B. LA FIESTA
DE NAVIDAD
El 24 de
diciembre por la mañana termina el tiempo de Adviento. En la Misa la liturgia
nos hace pedir a Jesucristo:
“Ven, Señor
Jesús, y no tardes, para que tu venida consuele y fortalezca a los que esperan
todo de tu amor”.
Parece como
si la liturgia católica, al pasar la frontera del tiempo de la espera, nos
quisiera hacer vivir y experimentar el anhelo de salvación religiosa de miles y
millones de seres humanos resumido bellamente por el profeta Isaías:
“¡Ah, si
rompieras los cielos y descendieras!” (64,1)
Por eso la
Iglesia nos presenta en el evangelio a Zacarías, padre del Bautista, figura de
todo el pueblo de Israel, exultando por la emoción religiosa y por la alegría
mesiánica y alabando a Dios con un himno que rebosa ternura, piedad y hondura
teológica:
“Bendito sea
el Señor, Dios de Israel, porque ha visitado y redimido a su pueblo, suscitándonos
una fuerza de salvación en la casa de David… Por la entrañable misericordia de
nuestro Dios, nos visitará el sol que nace de lo alto, para iluminar a los que
viven en tinieblas y en sombras de muerte, para guiar nuestros pasos en el
camino de la paz” (Lc. 1,67-79)
Así, pues,
este himno es la frontera entre la expectativa del Mesías y su presencia, entre
el Antiguo y el Nuevo Testamento, entre el Adviento y la Fiesta de Navidad. El
Redentor esperado en el tiempo de Adviento se hace presente al mundo con su
Nacimiento en Belén.
La Fiesta del
Nacimiento del Señor comienza con la liturgia del día 24 de diciembre por la
tarde. La lectura evangélica de la misa vespertina de este día 24 hace desfilar
ante nuestros ojos a los antepasados humanos de Jesús. Es emocionante leer en
estos momentos la genealogía humana del niño, cuyo nacimiento se va a recordar,
pues ese niño es verdaderamente un miembro de la raza humana, es hijo de David
(Mt. 1,1-25). Pero para evitar equívocos el mismo texto evangélico nos recuerda
el sueño de José, por el cual somos advertidos que el niño esperado tendrá por
nombre Emmanuel, que significa “Dios con nosotros” (Mt. 1,23). Por ello la antífona
del Magnificat en el oficio divino nos anuncia con alegría:
“Cuando haya
salido el sol, veréis al Rey de los reyes saliendo del padre, como el esposo de
su tálamo”.
La presencia
de un Niño-Dios provoca el choque de los sentimientos religiosos del temor y de
la confianza, de ahí que en la oración de la misa y de vísperas se pida:
“Señor y Dios
nuestro, que cada año nos alegras con la esperanza de nuestra redención; así
como ahora acogemos gozosos a tu Hijo como Redentor, concédenos recibirlo
también confiados, cuando venga como Juez. Por el mismo Jesucristo… “
Lo más
característico en el aspecto litúrgico del día de navidad son las tres misas
propias. La primera se celebra a media noche, la segunda en la aurora y la
tercera durante el día.
Antes de la misa
de media noche se recomienda recitar con toda solemnidad el oficio de lecturas.

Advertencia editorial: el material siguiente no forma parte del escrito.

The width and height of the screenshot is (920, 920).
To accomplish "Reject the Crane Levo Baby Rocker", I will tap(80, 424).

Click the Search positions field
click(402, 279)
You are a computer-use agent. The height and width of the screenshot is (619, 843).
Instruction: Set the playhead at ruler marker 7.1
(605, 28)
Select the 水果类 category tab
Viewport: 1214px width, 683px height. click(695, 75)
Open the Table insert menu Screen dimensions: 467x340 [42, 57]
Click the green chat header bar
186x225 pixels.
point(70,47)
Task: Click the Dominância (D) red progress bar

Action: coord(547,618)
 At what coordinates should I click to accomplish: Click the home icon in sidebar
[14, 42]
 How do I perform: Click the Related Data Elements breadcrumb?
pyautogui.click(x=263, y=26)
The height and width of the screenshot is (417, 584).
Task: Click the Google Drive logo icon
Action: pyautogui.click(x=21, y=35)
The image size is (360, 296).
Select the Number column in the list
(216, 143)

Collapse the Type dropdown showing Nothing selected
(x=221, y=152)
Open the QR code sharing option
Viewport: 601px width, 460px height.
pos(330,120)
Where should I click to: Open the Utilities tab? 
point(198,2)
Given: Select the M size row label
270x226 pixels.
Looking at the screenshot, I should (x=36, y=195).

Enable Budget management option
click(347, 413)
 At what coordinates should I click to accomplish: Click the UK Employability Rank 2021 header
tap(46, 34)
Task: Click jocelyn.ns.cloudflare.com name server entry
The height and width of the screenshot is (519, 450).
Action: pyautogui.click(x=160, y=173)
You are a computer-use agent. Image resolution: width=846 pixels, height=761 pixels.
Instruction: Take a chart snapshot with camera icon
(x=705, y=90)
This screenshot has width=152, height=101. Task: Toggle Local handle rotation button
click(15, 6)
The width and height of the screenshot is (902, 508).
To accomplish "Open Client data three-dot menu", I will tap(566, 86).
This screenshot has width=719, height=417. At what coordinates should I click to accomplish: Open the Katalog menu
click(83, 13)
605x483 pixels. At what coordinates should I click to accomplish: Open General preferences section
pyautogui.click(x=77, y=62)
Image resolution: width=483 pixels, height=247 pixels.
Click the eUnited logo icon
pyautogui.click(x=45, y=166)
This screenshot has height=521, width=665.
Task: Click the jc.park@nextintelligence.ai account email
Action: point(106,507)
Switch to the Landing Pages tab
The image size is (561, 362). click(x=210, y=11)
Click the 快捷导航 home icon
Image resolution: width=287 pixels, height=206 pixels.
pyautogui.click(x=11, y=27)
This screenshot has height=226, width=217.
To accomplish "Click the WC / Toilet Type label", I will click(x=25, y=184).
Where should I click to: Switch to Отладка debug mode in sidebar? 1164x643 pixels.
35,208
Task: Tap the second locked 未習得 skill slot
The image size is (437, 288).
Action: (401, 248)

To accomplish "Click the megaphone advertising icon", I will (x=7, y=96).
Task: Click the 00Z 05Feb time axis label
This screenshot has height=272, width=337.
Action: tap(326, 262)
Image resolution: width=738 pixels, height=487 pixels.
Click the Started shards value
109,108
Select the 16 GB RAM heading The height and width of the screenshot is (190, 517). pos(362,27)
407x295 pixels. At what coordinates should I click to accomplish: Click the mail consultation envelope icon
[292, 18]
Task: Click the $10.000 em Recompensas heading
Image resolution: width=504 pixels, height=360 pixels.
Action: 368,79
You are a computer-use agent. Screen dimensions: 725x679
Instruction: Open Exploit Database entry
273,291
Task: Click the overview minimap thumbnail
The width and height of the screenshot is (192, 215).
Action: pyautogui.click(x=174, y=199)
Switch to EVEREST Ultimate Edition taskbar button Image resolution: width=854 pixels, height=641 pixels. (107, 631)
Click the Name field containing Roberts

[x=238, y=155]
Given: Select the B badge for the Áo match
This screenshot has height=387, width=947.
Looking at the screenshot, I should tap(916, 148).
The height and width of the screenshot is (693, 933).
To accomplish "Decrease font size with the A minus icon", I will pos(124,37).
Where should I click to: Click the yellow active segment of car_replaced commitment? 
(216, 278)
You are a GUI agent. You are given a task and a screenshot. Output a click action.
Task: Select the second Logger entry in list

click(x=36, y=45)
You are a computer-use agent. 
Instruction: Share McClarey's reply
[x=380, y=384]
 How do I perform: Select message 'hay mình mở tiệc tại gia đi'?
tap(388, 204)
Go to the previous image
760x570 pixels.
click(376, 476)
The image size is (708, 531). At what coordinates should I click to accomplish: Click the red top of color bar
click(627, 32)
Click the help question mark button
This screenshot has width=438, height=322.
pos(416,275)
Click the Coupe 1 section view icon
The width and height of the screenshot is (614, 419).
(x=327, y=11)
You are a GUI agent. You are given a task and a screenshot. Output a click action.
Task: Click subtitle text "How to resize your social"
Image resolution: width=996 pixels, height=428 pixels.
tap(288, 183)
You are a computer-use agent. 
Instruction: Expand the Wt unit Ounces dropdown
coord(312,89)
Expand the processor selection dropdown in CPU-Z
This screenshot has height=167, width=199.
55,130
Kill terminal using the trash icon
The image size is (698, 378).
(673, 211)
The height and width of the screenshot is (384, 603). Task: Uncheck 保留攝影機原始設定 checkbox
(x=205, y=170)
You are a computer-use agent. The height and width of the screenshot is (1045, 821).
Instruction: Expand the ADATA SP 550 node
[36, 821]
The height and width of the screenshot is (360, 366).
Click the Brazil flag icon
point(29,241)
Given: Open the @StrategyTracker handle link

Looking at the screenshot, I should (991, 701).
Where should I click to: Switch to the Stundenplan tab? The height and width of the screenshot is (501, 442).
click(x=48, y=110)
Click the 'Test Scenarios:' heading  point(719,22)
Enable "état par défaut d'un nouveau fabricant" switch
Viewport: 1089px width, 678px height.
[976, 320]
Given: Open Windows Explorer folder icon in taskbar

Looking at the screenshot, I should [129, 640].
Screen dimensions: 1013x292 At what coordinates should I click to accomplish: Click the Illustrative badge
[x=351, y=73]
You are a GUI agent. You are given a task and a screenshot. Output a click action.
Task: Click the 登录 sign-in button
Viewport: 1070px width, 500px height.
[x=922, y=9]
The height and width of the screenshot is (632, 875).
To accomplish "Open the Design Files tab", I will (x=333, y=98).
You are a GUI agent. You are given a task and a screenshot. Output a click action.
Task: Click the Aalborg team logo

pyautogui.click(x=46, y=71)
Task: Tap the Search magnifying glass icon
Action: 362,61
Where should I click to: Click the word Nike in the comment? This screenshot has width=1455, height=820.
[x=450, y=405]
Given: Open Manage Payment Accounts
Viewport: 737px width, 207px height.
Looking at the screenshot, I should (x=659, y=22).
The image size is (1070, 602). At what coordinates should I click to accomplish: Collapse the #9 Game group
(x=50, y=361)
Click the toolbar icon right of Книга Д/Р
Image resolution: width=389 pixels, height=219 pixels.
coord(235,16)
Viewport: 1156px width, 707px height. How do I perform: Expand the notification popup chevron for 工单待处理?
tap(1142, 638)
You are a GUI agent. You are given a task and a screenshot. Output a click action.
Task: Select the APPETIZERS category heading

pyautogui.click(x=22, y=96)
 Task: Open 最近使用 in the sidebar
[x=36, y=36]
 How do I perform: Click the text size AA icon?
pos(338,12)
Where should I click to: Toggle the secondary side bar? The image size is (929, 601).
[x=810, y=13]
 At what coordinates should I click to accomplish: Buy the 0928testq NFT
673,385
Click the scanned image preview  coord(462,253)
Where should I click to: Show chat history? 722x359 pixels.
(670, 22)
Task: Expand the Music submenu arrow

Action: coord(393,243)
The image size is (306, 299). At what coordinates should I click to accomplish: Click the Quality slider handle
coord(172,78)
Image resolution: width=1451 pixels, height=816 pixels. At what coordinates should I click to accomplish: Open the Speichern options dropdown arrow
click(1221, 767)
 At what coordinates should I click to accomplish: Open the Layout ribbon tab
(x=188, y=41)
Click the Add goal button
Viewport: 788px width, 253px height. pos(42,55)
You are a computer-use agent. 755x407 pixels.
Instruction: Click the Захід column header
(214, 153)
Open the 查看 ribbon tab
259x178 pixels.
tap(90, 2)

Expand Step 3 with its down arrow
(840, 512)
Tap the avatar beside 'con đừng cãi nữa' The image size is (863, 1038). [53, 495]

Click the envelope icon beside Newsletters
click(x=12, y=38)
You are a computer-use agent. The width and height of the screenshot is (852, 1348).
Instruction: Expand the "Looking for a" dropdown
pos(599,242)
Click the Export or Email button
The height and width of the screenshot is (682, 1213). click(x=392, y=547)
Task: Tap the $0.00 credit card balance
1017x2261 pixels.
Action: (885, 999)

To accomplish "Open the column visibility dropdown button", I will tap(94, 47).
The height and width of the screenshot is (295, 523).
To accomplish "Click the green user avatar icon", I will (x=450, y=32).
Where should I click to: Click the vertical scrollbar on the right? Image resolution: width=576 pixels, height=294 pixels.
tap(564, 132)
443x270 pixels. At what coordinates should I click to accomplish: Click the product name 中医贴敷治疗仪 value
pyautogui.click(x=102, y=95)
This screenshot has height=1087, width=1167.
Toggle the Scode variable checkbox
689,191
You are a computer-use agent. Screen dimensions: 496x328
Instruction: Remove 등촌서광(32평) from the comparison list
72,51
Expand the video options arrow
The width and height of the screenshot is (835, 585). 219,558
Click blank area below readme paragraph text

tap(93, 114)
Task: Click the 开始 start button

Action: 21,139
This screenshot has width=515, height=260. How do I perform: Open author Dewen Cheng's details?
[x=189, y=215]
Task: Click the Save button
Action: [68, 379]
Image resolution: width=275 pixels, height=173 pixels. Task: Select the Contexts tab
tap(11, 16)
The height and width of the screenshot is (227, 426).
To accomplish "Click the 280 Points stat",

Este oficio, con las reflexiones teológicas de San León Magno, prepara a los
fieles de modo admirable a sentir la hondura del misterio de la Navidad del
Señor en la misa. Las frases de San León van cayendo con suavidad sobre los
corazones de los presentes y los abren a la gracia luminosa del Señor:
“Nuestro
Salvador, queridos hermanos, ha nacido hoy, alegrémonos. No puede haber sitio
para la tristeza, cuando se celebra el nacimiento de la vida… Nadie puede ser
apartado de esta alegría… Que se alegre el santo, porque se acerca a la palma.
Que se alegre el pecador, porque es invitado al perdón… Pues el Hijo de dios…
tomó la naturaleza humana para reconciliarla con su Creador. Por eso
abandonemos al hombre viejo con sus actos y hechos partícipes de la generación
de Cristo renunciemos a las obras de la carne.
Reconoce, oh
cristiano, tu dignidad, y hecho partícipe de la naturaleza divina, no vuelvas
ala vileza antigua. Acuérdate de qué cabeza y de qué cuerpo eres miembro.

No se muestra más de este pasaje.